We’re discerning with our rights here in the United States. Critics might call it stingy, but that’s because they’re extravagant suckers, handing out rights to everyone and their immigrant mother.
You have to earn your rights here in this country.
You don’t have a right to your rights. Rights are a privilege and we’re teaching you responsibility and gratitude by distributing them in increments.
I’ve read the United Nations’ Universal Declaration of Human Rights. I know that Article 25 states:
(1) Everyone has the right to a standard of living adequate for the health and well-being of himself and of his family, including food, clothing, housing and medical care and necessary social services, and the right to security in the event of unemployment, sickness, disability, widowhood, old age or other lack of livelihood in circumstances beyond his control.
(2) Motherhood and childhood are entitled to special care and assistance. All children, whether born in or out of wedlock, shall enjoy the same social protection.
But that’s just phony universalist BS. Where’s the incentive to work if food, clothing, housing, medical care and social services are all guaranteed??? Whenever my kid tells me he's hungry, I'll just tell him to go into the kitchen, grab a red pen and punch up the verbs on his resume.
I concede that some rights are sacred. Like the right to a work requirement. We are, of course, bestowed by our creator with certain unalienable rights, among them life, liberty and a work requirement to access a basic standard of living. What does that work requirement mean in practice? Who the fuck knows? Citizens have debated it since the nation's founding.
I think it means that if you find yourself homeless, you gotta be a cashier at a Dollar Tree to get a studio apartment. Or maybe that, if you can't afford healthcare for your children, you have to fold Little Caesars pizza boxes for at least 35 hours a week to enable them to see a pediatrician. Something like that. Who cares. WORK REQUIREMENT. Just flows off the tongue all easy and memorable the way the Framers intended.
Now, if you're asking about an individual's right to work, you're asking the wrong question (again, we don’t just give out rights all willy-nilly).
Right to Work actually refers to the unalienable right of employers to erode the workers' rights that don't really apply anymore. Like the right to organize. Or to receive compensation when your hand gets crushed by a pallet of Ragu jars.
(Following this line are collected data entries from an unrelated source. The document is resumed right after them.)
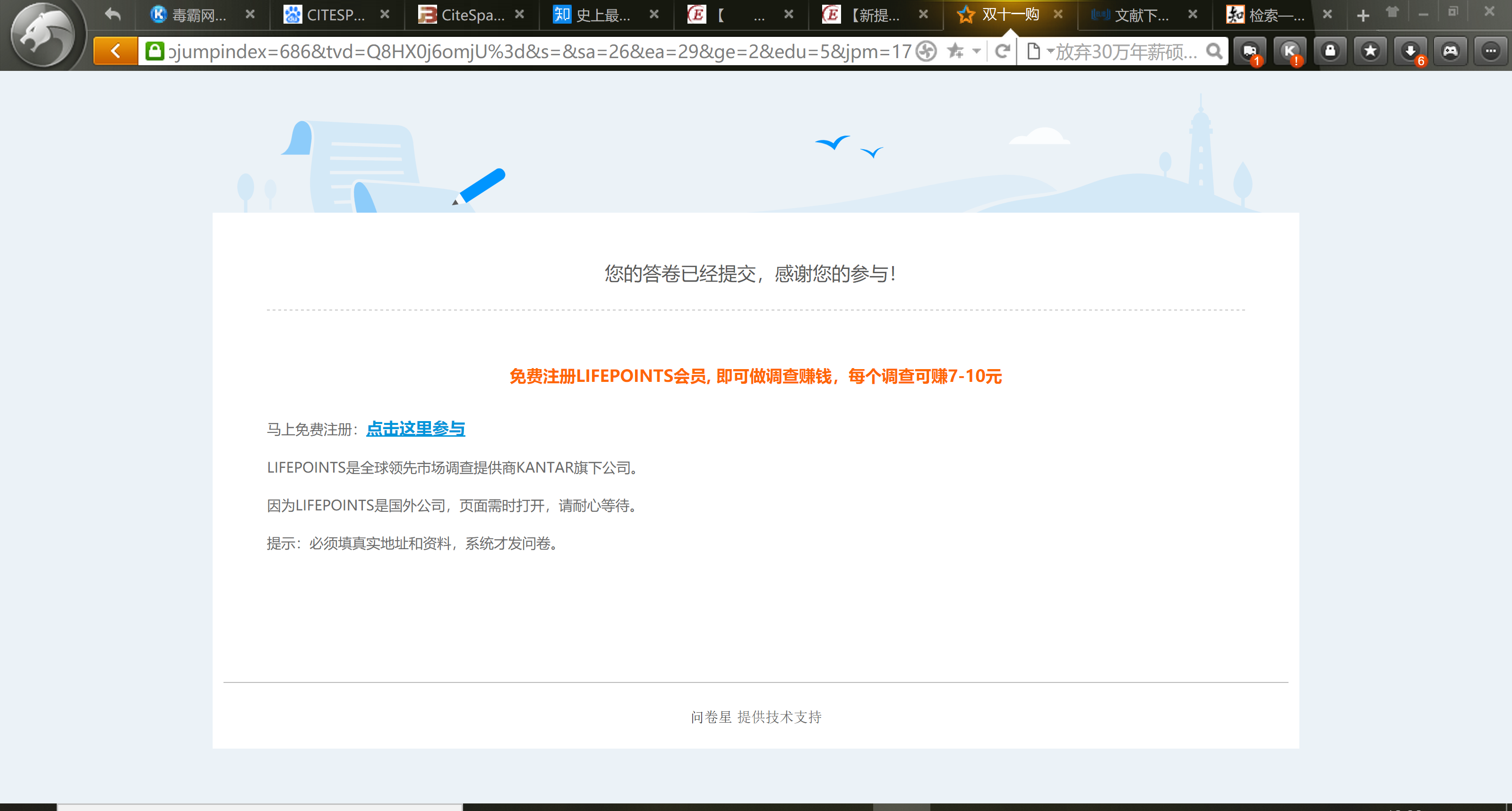Click the search magnifier icon
This screenshot has width=1512, height=811.
pos(1214,52)
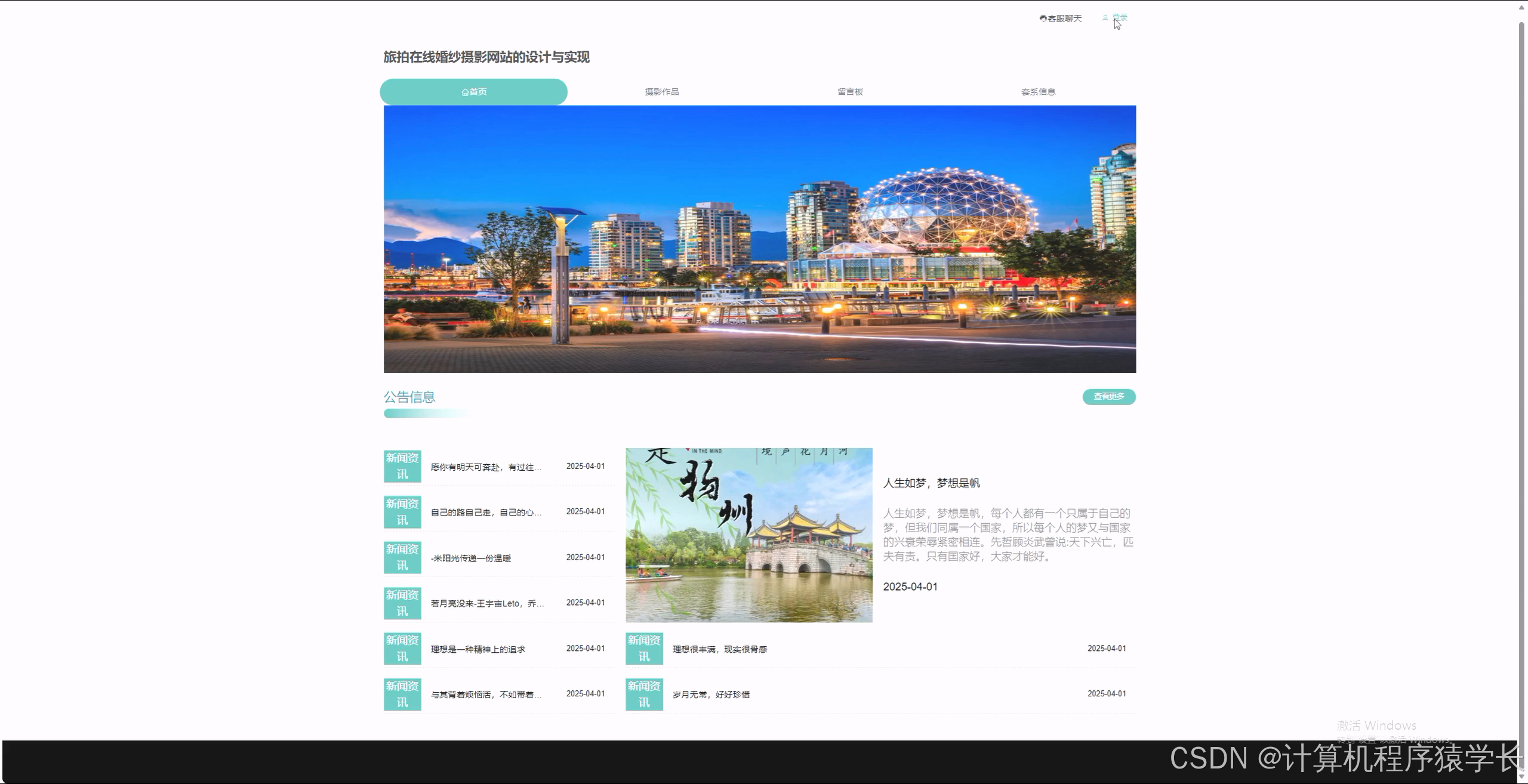
Task: Click the 查看更多 button
Action: (1108, 396)
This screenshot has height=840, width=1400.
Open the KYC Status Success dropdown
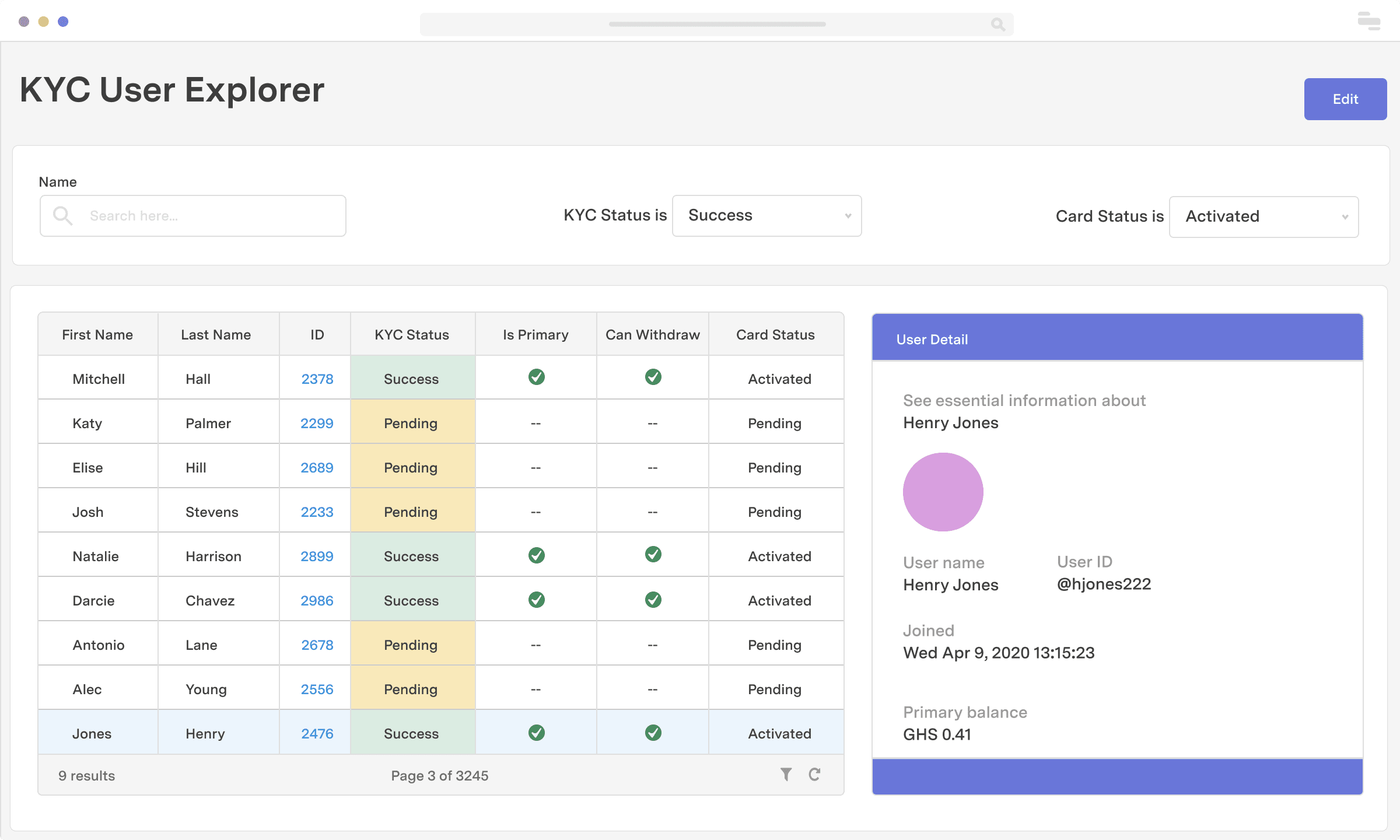[x=766, y=215]
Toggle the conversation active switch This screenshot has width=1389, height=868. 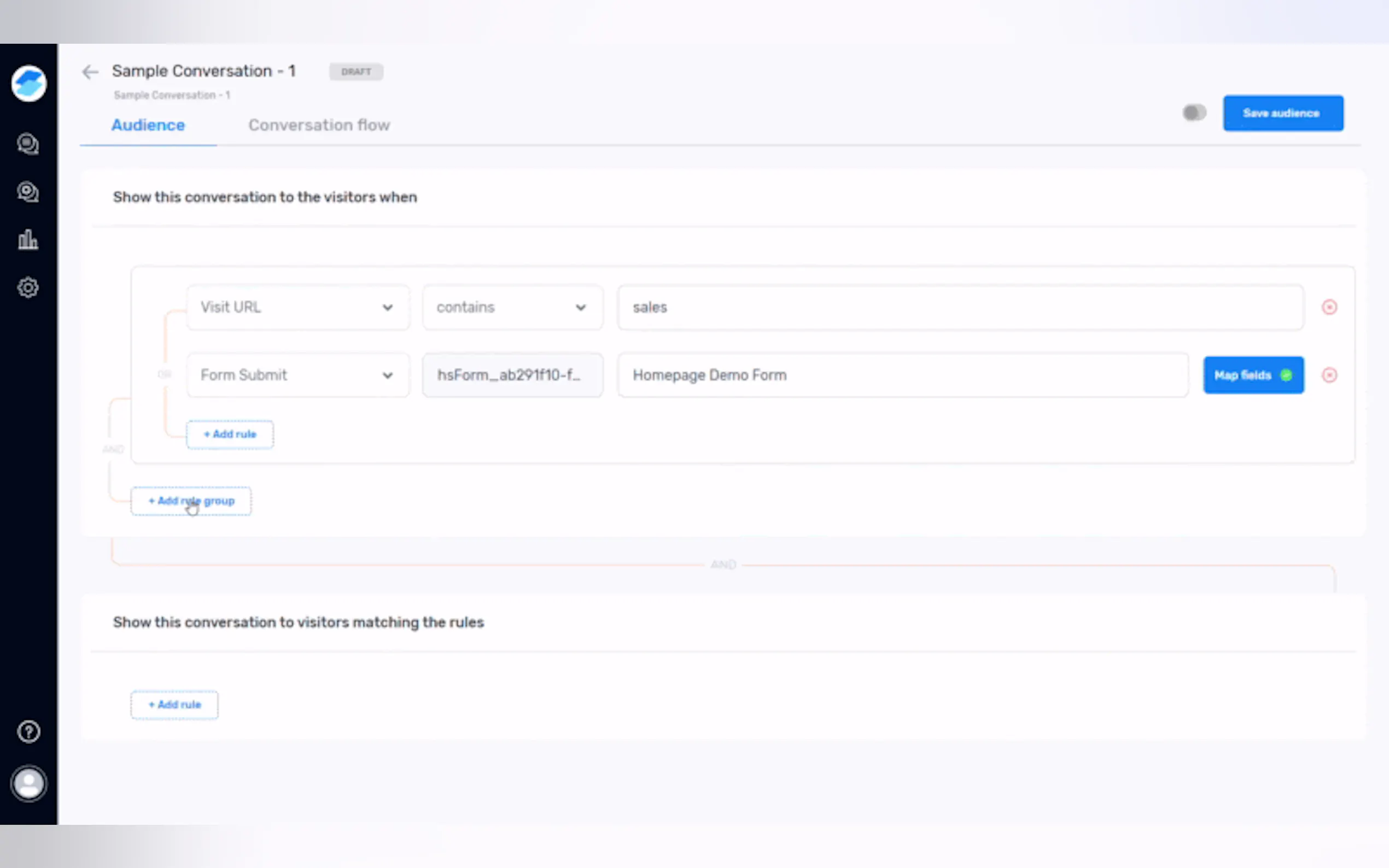pyautogui.click(x=1194, y=113)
Still confused? I recently came across this opinion piece in the New York Times by Howie Husock, vice president of the Manhattan Institute, a think tank that pumps out vital policy papers about why basic human rights are dependent on low-wage work at corporate behemoths.
Husock captures how this notion of a "right to housing" actually harms homeless kids and inspires them to be unemployed and pregnant later in life:
“For the families with children — many headed by single parents who had been doubled-up with family but were not literally on the street -- our strategies [for housing] should not be the same [as with single adults with mental illness]. We must acknowledge the risk that offering housing units will increase demand and even the formation of more such households, which are often homes to children who will face toughest type of poverty and greatest economic disadvantage. In other words, the “homeless” family problem is actually a subset of our challenge in assisting low-income, single-parent families without encouraging their formation.
Indeed, we must take care to avoid the risk that expanded government benefit programs—such as housing based on the combination of low-income and the presence of dependent children—may discourage the steps that will help improve a household’s long-term economic condition. As the University of Maryland poverty researcher Douglas Besharov observed in 2013 Congressional testimony, “Means-tested benefit programs undermine much of the good they do because their very structure creates substantial disincentives to work and marriage.”
This guy gets it. If a four-year-old had a job, she wouldn't be homeless. These kids needs to learn that there’s a work requirement for the right to the opportunity to access your rights. It just makes sense.